The Revd Robin Sims-Williams
In the first year after beginning working, living on a Graduates starting salary on placement in North Wales. Coming home from work one Friday, I get a call from a friend in London, asking me why I wasn’t coming to her birthday, that evening. We’ve probably all been there at some point, end of a busy week, and knowing that while it might be fun, there would be people there I didn’t want to see, the whole endeavour just wasn’t what I wanted. Then it came, that ultimate line to tug those strings and make me feel shame - ‘Come on Robin, we’re your friends - don’t you want to see us.’ So home I went to drop my things, let my landlady know that I wouldn’t be there for the next two nights, and off to the station to travel for 5 hours, to get there after it’s started, but clearly before it was finished. And I had fun, but it put a layer of discontent between my friend and I. We all experience shame, feel guilt for not living up to others expectations, their obligations. And at those moments our defences are down, we are open to the manipulation of others.
As well as the popular Wolf Hall, the BBC has been showing a documentary on the millennia of Monks in Britain leading unto the dissolution of the monasteries in the mid 16th century. The documentary highlighted that by the time of the dissolution the monks were, on average, taking a significant percentage of the money given them for their own palatial accommodation and generous diet. This use of money given in hopes of attaining salvation, guilt money - paid to gain God’s favour, was apparently what incensed Cromwell and Henry to dissolve the monasteries, that and the opportunity to access and reclaim the wealth they had amassed. Manipulation of people’s convictions and of their shame is particular risk for those who act as gate keepers for faith communities and are responsible for dispensing forgiveness.
Young women being convinced to leave their families to go and join the fight against the infidel as part of the Islamic State in Syria. Young men and women being convinced to become suicide bombers - or even children, too young to vote, being sent into populated areas with bombs strapped to them. That these are examples of a miss use of authority goes without saying, but they are not the only examples of how shame and guilt along with conviction are used to manipulate people in contemporary society.

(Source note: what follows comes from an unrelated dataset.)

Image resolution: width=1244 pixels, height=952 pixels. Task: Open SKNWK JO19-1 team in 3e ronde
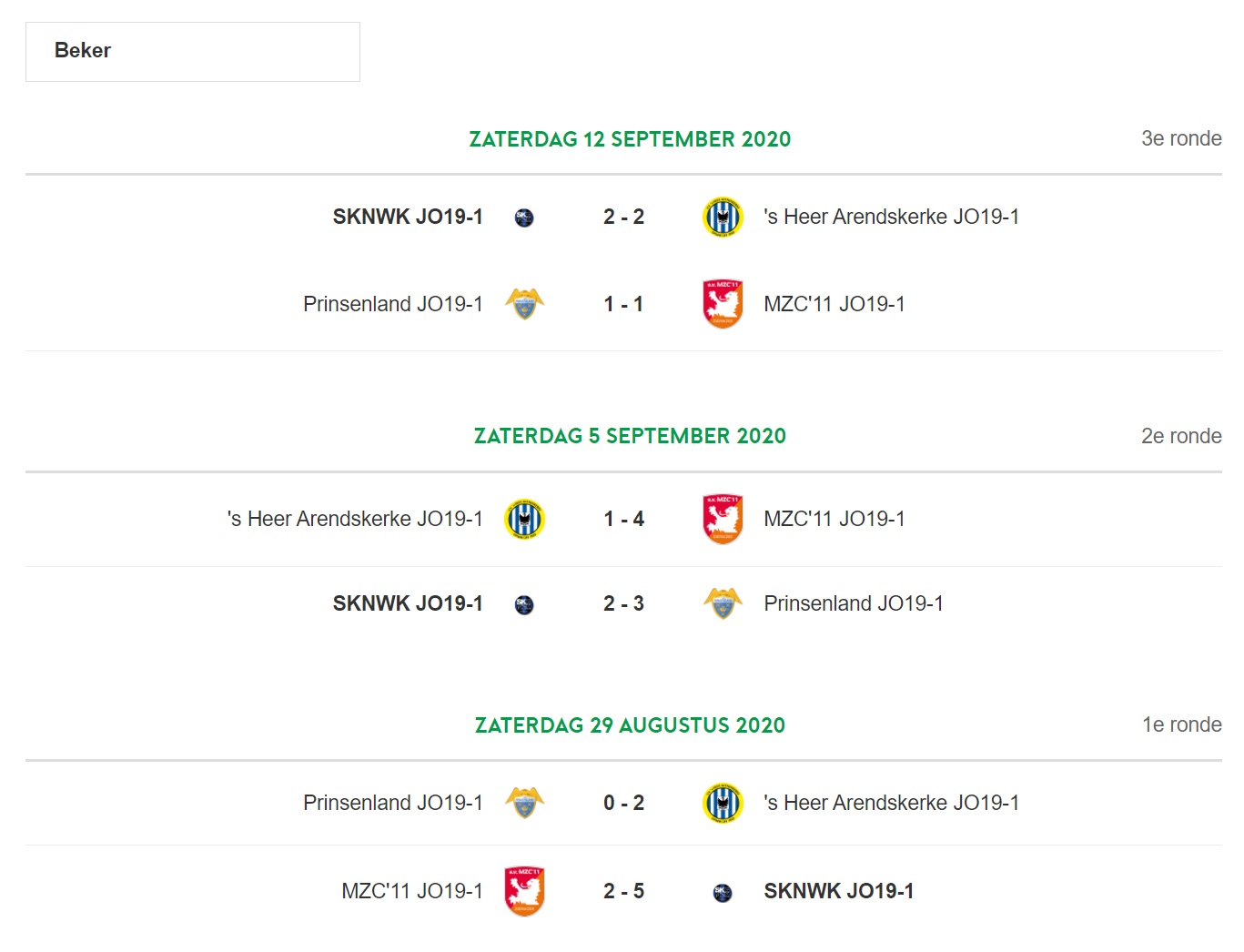click(408, 217)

Students in university are often in the midst of going through serious change, perhaps living away from home for the first time, or living without the structures and rules of school with new found freedom. Christians can be very manipulative, taking advantage of the many emotions that students are going through to indoctrinate students into a very specific set of beliefs, rather than helping them to explore their own faith.
The secular world isn’t without it’s tendencies to manipulate us in the midst of those times we are most ashamed.
Advertising attempts to tug at our conscience, convince us we will feel better about ourselves if we have the thing somebody is selling. Harvey Nichols received criticism in 2011 for an advert depicting women doing the infamous ‘Walk of shame’, the morning after the night before. literally implying that you can feel no shame if you wear the right clothing.
When we were in India we went to a number of pilgrimage sites both Hindu and Sufi Islamic ones. When we went looking for the shrine of the Sufi Saint Nizam-ud-Din in Delhi, we wandered through the alleys looking for an entrance to the ancient compound. Much like Jerusalem at passover, the alleys were packed with people, bustling and shuffling. We were about to give up finding it but decided to try one last alley and suddenly, as the throngs of people in the small alleys grew in number again, market stalls were trying to sell us flowers and telling me I needed to cover up my head and take off my shoes. We looked up and realised we had found the entrance. Jews arrived at the temple to perform the sacrifices they were required to do, they needed the right animal or grain to offer and pay the Temple tax in the right currency and would have been coming from any number of places with different currencies, foreign to Jerusalem and the Temple. It was the market traders, not the priests or wardens of the shrine, who instructed us in the etiquette of the shrine. I bought my string of flowers, covered my head and walked barefoot through the complex to pay respect to the saint who had, through his good works, developed this cult following. We observed the unfamiliar customs, listened to the music and took in the traditions of a different faith and culture. The pilgrims at the Temple would be more familiar than we were, but they would have been at the mercy of the market traders who were taking advantage of their need to fulfil their obligations and be granted forgiveness.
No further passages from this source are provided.